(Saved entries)
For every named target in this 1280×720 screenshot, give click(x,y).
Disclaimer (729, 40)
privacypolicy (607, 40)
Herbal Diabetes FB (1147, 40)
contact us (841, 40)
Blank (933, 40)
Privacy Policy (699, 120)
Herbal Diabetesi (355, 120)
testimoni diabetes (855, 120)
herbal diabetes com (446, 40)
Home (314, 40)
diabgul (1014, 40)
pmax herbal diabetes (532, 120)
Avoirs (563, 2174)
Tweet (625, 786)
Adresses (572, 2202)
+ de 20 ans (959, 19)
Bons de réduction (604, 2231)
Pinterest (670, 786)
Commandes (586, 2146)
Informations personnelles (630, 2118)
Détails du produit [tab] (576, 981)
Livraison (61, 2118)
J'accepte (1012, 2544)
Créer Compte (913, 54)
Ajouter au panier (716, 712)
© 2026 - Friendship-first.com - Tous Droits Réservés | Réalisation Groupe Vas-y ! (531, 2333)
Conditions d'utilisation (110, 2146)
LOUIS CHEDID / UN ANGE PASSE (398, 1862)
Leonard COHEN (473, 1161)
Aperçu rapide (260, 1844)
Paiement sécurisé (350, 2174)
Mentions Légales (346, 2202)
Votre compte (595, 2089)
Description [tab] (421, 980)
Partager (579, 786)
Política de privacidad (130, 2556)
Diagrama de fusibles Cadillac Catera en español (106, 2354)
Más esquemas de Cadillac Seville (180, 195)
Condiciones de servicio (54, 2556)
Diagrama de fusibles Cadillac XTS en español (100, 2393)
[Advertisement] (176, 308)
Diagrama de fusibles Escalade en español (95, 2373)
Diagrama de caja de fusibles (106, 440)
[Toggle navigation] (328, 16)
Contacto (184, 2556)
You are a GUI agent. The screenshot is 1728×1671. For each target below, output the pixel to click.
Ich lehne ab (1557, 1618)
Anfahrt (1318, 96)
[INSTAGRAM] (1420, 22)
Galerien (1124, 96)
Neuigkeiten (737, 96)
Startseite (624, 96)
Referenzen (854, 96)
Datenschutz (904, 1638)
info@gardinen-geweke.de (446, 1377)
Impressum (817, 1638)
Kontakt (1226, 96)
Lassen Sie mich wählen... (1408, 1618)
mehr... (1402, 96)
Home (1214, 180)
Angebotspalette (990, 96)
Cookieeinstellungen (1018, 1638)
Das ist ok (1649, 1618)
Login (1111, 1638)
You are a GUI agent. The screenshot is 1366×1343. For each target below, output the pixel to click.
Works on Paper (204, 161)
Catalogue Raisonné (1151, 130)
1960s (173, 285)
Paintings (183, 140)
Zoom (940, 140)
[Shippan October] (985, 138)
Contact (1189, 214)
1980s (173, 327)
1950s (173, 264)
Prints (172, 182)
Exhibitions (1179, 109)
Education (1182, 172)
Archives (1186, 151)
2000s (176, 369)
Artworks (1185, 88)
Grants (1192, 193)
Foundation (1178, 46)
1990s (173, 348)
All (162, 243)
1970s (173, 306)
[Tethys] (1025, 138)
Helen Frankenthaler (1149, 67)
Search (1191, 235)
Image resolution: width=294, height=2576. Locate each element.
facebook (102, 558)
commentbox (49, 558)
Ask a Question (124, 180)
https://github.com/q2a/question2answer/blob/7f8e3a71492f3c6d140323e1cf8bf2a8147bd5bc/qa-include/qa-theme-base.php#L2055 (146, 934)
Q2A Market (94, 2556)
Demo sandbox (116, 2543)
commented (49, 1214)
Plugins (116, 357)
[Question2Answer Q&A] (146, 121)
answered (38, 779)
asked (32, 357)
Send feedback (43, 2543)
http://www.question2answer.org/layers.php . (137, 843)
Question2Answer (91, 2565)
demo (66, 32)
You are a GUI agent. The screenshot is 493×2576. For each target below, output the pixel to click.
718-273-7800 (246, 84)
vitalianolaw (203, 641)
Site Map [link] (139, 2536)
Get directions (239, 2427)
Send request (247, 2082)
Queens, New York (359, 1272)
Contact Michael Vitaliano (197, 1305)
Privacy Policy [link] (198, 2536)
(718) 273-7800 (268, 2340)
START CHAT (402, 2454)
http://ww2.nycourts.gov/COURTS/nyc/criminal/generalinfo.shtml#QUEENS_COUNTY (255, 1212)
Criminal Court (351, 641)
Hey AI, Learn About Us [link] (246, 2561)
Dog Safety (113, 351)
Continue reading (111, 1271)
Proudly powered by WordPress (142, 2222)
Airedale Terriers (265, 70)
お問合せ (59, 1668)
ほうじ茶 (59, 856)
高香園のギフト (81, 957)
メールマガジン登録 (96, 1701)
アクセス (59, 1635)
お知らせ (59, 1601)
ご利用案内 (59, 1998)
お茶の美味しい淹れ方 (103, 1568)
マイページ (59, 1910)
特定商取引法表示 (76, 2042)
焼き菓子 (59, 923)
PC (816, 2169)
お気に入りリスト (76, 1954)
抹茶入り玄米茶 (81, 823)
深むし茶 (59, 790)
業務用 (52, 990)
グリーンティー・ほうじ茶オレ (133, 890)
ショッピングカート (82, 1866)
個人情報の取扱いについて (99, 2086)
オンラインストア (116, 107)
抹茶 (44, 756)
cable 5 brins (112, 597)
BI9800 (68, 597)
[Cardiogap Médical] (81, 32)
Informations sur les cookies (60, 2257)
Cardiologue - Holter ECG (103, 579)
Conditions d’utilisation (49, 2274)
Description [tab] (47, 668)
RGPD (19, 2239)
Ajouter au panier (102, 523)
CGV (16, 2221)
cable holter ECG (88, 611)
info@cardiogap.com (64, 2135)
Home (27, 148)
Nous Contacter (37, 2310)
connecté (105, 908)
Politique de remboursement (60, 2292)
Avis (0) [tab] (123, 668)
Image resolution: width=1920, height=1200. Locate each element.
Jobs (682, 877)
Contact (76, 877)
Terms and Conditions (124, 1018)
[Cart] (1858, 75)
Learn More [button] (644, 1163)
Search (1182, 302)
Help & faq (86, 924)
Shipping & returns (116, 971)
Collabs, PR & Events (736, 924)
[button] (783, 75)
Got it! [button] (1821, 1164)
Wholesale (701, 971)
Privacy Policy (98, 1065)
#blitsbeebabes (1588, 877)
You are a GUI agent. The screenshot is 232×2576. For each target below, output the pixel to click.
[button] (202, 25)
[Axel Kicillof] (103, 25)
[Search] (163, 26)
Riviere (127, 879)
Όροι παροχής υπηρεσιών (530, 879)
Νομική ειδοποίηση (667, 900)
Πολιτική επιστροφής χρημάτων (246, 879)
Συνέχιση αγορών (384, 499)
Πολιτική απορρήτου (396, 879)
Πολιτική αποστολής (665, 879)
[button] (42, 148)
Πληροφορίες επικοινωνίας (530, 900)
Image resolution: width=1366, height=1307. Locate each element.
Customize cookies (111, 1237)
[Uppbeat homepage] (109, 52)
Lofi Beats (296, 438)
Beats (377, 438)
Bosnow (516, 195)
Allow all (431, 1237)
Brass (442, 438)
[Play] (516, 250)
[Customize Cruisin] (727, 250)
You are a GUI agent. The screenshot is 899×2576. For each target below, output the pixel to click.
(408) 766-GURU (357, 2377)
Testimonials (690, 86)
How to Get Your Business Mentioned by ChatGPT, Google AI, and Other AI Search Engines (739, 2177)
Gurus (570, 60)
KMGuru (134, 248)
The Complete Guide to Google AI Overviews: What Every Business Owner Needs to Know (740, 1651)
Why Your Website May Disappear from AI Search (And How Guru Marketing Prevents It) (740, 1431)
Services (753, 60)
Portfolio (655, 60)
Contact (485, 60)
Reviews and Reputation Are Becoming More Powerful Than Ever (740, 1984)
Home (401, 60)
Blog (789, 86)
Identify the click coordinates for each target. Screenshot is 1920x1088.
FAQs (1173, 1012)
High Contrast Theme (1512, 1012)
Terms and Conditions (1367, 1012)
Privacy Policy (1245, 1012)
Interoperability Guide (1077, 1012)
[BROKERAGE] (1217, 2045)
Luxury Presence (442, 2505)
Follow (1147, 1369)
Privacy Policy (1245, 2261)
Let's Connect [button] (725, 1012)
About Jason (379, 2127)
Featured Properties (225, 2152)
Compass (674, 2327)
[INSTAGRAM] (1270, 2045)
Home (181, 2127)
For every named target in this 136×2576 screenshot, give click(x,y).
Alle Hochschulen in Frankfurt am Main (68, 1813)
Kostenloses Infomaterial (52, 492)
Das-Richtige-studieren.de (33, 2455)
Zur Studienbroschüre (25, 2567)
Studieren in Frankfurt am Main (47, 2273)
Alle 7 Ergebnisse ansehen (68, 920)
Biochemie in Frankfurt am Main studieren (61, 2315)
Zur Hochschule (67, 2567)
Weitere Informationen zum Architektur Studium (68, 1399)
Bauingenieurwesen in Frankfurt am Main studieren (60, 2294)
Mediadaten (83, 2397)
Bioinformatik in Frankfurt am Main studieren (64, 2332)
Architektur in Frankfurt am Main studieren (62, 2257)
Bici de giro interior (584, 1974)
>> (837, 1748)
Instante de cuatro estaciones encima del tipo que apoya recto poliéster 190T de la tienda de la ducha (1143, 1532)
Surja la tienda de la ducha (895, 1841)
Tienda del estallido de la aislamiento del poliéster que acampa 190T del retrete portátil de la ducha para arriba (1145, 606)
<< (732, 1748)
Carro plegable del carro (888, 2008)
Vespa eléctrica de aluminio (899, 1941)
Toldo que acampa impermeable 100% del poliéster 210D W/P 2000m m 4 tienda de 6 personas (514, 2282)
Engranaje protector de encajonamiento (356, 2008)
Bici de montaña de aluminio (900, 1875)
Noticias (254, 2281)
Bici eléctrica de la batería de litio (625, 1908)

> The task
In the entries above, find every line with the word "Cadillac" and list it.

> Exercise output
Diagrama de fusibles Cadillac Catera en español (106, 2354)
Más esquemas de Cadillac Seville (180, 195)
Diagrama de fusibles Cadillac XTS en español (100, 2393)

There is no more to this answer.